Si le nom Atlantis Lab ne vous dit rien, peut-être celui d’Atlantis Acoustique vous parle-t-il plus ?

Toujours pas ?

Bon : Atlantis Acoustique est une marque française qui, lors de divers allers-retours, a proposé des enceintes acoustiques depuis plus de 20 ans dont quelques modèles ont marqué les esprits et comblés de nombreux mélomanes, parmi lesquelles l’Argentera. Non, vraiment pas ?

Pas grave.

Atlantis Lab est donc une (antépénultième ?) renaissance de Phénix, appuyée sur une organisation d’entreprise passablement différente. Le concepteur est heureusement toujours le talentueux Eric Buy qui semble avoir conclu une bonne synthèse de ses diverses approches à travers le temps pour proposer une gamme homogène, en présentation et en principes techniques.

L’AT16 que nous testons ce jour est la première colonne de la gamme.

L’Atlantis Lab AT16 est un objet compact et, quand on a connu certaines étapes de la destinée d’Atlantis, d’une finition très convenable. Pour info : elle est fabriquée en France. En Auvergne plus précisément. Félicitations.

Plutôt basse (81 cm), trapézoïdale (en gros) d’une largeur passant de 24 cm à la base à 19 cm (au sommet donc, bravo !) pour une profondeur de 29 cm, le poids de l’enceinte (19 kgs) surprend un peu.
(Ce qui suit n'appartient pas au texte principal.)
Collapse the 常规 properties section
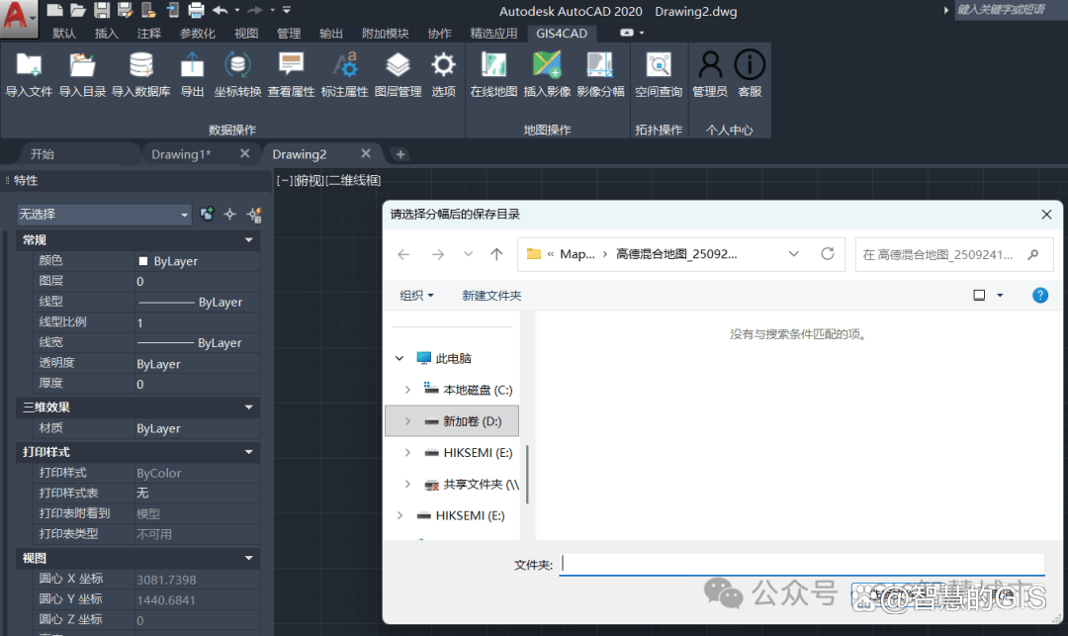Viewport: 1068px width, 636px height. click(x=248, y=240)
La tranche est couverte d’un simili cuir au grain fin bien tendu et les flancs sont en chêne massif, rainurés pour des raisons acoustiques (fractionner la résonnance d’une paroi uniforme), ce qui à l’arrivée contribue à affiner le dessin.

On aimera ou pas cette sorte de pyramide tronquée, mais il a été intéressant de constater que les commentaires étaient tranchés et majoritairement favorables parmi les visiteurs qui les ont vues pendant la période de test.
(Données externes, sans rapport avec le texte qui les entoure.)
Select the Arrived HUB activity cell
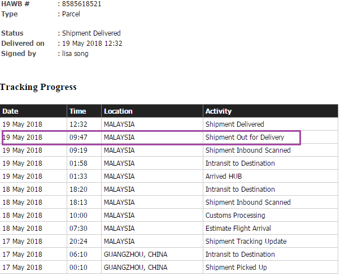The width and height of the screenshot is (340, 280). pyautogui.click(x=224, y=176)
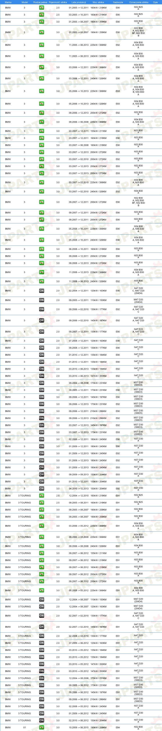Sort by Lata produkcji header
Screen dimensions: 162x731
tap(79, 2)
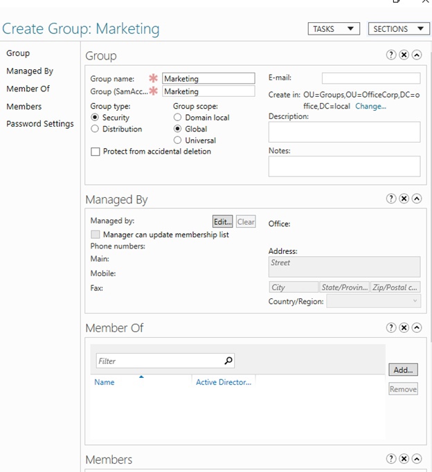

Côté écoute, en revanche, les avis sont unanimes…

 

2 x haut-parleurs en façade, dont un 13 cm caché derrière un tissu, et une chambre de compression utilisée sans pavillon. La qualité de fabrication des haut-parleurs, venus du pléthorique catalogue du fabricant italien Eighteen Sound (des haut-parleurs du secteur « pro », donc), est absolument impeccable. Un deuxième haut-parleur de 13 cm est installé à l’arrière, identique à celui du frontal et sur le même axe. Le principe étant, par un placement précis dans l’architecture de l’enceinte, de renforcer le grave (surface émissive doublée) tout en annulant les fréquences médium redondantes internes par opposition de phase… Ces deux HP ne sont pas filtrés (belle performance) contraignant à un passe haut pour le compte assez compliqué. (Euh, oui, c’est un filtre dédié au haut-parleur d’aigu). A propos du filtre : pas de bi-câblage proposé. Merci.
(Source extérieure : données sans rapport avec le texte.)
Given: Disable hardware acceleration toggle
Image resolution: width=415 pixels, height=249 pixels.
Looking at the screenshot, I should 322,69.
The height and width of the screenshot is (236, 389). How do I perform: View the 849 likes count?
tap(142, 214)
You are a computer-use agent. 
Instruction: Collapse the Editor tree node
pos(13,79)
L’évent de fort diamètre en façade gâche un peu l’apparence générale. Par l’intermédiaire d’une petite tige, il est réglable en profondeur pour une adaptation aux modes acoustiques de votre pièce. Indéniablement, le procédé fonctionne et peut rendre service. Dans la position où nous avons reçu l’enceinte, le grave était tout simplement épouvantable. Et tout est rentré dans l’ordre après quelques attentifs tâtonnements.

L’enceinte est livrée avec 4 énormes pointes (visiblement conçues pour supporter des piliers de pont pour TGV) qu’il est évidemment conseillé d’utiliser, quitte à protéger le parquet par des pièces de monnaie. La meilleure étant la pièce de 6 pence 1961 en forme de cœur retourné utilisée comme médiator par Brian May.

C’est pas drôle ?… Zut…

Compte tenu de l’équipement haut-de-gamme et des matériaux employés, on ne peut que louer le prix final. Même en ajoutant les pièces de 6 pence.

Le rendement annoncé de près de 95 dB (bon, 4 ohms aussi) est un peu étonnant mais le doute est levé à l’écoute : on sent que l’enceinte ne force vraiment pas sur l’ampli.

Les essais ont été menés sur des appareils assez différents, mais toujours cohérents en prix avec celui des enceintes, Atoll IN200 Signature et IN300, Tsakiridis Aeolos Ultra, Audio Analogue Puccini Anniversary…

Pour les câbles, on a alterné entre Absolue Créations In-Tim et Neodio, et, comme ça pour voir, on est aussi passé par des gammes nettement plus élevées.

Ah oui : 2 200 € la paire, prix public indicatif.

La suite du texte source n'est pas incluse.